CF et CP sont sacralisés non seulement par une opinion populaire dogmatique victime d’une foi « primaire », mais aussi par un gouvernement et un parlement droitisés non-convaincus de la nécessité d’une réforme juridique égalitariste en matière d’héritage et libertaire en matière de sexualités. RNI, PAM et Istiqlal, les trois partis politiques qui forment le gouvernement actuel peuvent-ils élaborer (à trois ou séparément) un projet de loi dans le sens de l’égalité de genre (en héritage) et des libertés sexuelles ? La majorité parlementaire issue de ces trois partis peut-elle faire une proposition de loi dans ce sens ?
Rien n’est moins sûr. Pour l’Istiqlal, parti traditionnaliste conservateur, la réforme demandée porte atteinte à la Shari’a, à des versets dits « catégoriques » : « Dieu vous recommande : au mâle la part de deux femelles », « N’approchez pas la fornication, c’est une turpitude et un mauvais chemin ». En est-il autrement pour le RNI et le PAM ? Libéraux certes, leur libéralisme économique n’interroge pas les textes religieux pour évaluer leur degré d’adéquation à l’évolution féministe et à l’explosion sexuelle. A titre d’exemple, ces deux partis peuvent-ils considérer le travail domestique des jeunes filles et des épouses comme un emploi non rémunéré, comme une nafaqa au profit du ménage parental ou conjugal ? Cette nafaqa est reconnue et monétarisée en tant que telle par les économistes libéraux, mais elle est loin de l’être par les économistes du RNI et du PAM. Reconnaître le travail domestique des jeunes filles et des épouses comme une nafaqa, c’est saper la base de l’inégalité en héritage entre frère et sœur, entre époux et épouse. Et qui dit libéralisme dit également libertés sexuelles, égalité entre tous les acteurs sexuels indépendamment de leur statut matrimonial et de leur orientation sexuelle. RNI et PAM ne manifestent aucun soutien au libéralisme sexuel. En un mot, RNI et PAM n’envisagent ni dans leur plateforme idéologique ni dans leurs programmes d’établir l’égalité de genre en matière d’héritage et/ou de reconnaître les droits et les libertés sexuels.

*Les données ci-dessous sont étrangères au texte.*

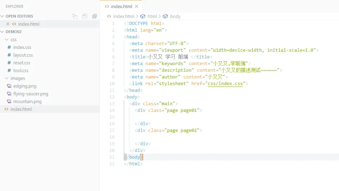Switch to the index.html editor tab

[x=121, y=6]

Alors d’où viendraient un projet ou une proposition de loi réformiste dans les champs familial et sexuel? Ministres et parlementaires de la majorité ne pourront élaborer que des lois conformes aux orientations de leurs partis politiques. A moins qu’on ne vive au Maroc une exception politique dans le sens où ministres et parlementaires pourraient « violer » les orientations et les programmes de leurs propres partis ? Pourrait-on alors espérer une prise de conscience à travers une révision idéologique au sein du RNI et du PAM, une révision pro-égalitariste en matière d’héritage et pro-libertaire en matière de sexualité ? Leur libéralisme ne l’interdit pas, le libéralisme ayant déjà adopté ailleurs ces postures inscrites dans l’ADN des gauches socialistes et communistes.
Le problème de la réforme des CF/CP réside donc dans l’absence de levier politique à la revendication réformiste. Celle-ci a besoin d’une force politique motrice de poids, populaire. Rappelons-nous à ce sujet que le passage au « Code de la Famille » entre 1999 et 2004 a bénéficié d’un soutien politique très fort initié et soutenu d’abord par le gouvernement d’alternance (notamment USFP et PPS), puis finalisé par Sa Majesté le Roi Mohammed VI.
Comment sortir de l’impasse actuelle de la réforme CF/CP sans cesse ajournée depuis 2015 (au moins) ? Pour cela, il faudrait que la réforme juridique familiale et sexuelle soit soutenue par une coalition politique qui dépasse la majorité parlementaire (sans l’Istiqlal), et qui comprendrait outre le RNI et le PAM, l’USFP, le PPS, le FFD, le PSU voire des partis politiques extra-parlementaires de gauche comme At-Tali’a et An-Nahj Addimocrati. Cette coalition, dominée par une gauche au sens très large du terme, relève d’une utopie politique tactique, une utopie nécessaire.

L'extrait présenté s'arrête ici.